Last but by no means least, sound quality is pretty good too. You’re probably not expecting mind-blowing audiophile-quality sound for this sort of money – and you don’t get it – but plug a halfway decent set of headphones (the boxed earbuds are, perhaps understandably, woeful and completely lacking in body and bass) into the Clip and you’ll be rewarded with a clear, punchy sound.
(centre)As its name suggests, it has a clip (do people still tuck jumpers into jeans?)(/centre)

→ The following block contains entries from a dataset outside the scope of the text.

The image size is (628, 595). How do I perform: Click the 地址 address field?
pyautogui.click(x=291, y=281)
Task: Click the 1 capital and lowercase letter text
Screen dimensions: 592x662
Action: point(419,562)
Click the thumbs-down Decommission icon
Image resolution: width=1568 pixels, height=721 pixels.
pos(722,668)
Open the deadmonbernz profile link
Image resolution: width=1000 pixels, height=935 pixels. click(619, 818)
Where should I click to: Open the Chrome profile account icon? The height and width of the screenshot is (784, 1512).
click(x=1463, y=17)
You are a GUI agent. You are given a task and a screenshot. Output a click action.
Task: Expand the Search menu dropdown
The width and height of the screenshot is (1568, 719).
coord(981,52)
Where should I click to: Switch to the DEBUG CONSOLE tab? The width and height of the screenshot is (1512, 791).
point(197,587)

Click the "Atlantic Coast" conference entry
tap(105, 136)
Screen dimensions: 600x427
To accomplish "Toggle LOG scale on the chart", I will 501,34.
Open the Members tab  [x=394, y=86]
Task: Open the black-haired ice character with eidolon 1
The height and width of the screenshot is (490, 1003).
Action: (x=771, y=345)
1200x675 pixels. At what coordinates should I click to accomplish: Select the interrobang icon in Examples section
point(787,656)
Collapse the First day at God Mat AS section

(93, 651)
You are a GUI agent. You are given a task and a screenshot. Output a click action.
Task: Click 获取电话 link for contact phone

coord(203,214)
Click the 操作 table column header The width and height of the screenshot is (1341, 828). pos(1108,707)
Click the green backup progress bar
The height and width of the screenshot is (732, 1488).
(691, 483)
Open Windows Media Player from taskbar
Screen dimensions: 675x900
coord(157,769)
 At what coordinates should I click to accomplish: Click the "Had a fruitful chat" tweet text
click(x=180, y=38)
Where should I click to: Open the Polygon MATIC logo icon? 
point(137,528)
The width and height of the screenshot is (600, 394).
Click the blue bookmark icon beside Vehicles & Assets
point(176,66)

I fired up the live recording of Georgie Fame and his Birthday Big Band at the Kentish Town Forum – an excellent test of everything from clarity to bass and volume power – and I was pleasantly surprised. The atmospherics aren’t all there and it’s not quite as pin sharp as the Zen Stone or as balanced as the Shuffle, but there’s really not much in it and the volume available makes up for this, coping with the complex big band dynamics admirably well. This player even goes loud enough to drive external headphones comfortably and, as a result, punches out energetic and complex music with less of a struggle than many cheap players I’ve listened to.
Perhaps the only disappointment is that the Clip doesn’t support more music file formats, but for this sort of money, MP3, WMA, protected WMA, WAV and Audible files is about as good as you’re likely to get – and again it’s no worse than that on offer from its rivals.
This latest SanDisk Sansa MP3 player is, in short, one of the best stocking fillers you could possibly hope to find this Christmas. Despite being slightly weak on format support, it is feature-packed and feels even a little luxurious in other respects.
It’s miles better than its main rivals, the Creative Zen Stone Plus and iPod Shuffle; so good, in fact, that you could even pass it off as a main present for the one you love, and save a bit of cash for the post New Year sales. But you wouldn’t be that devious…would you?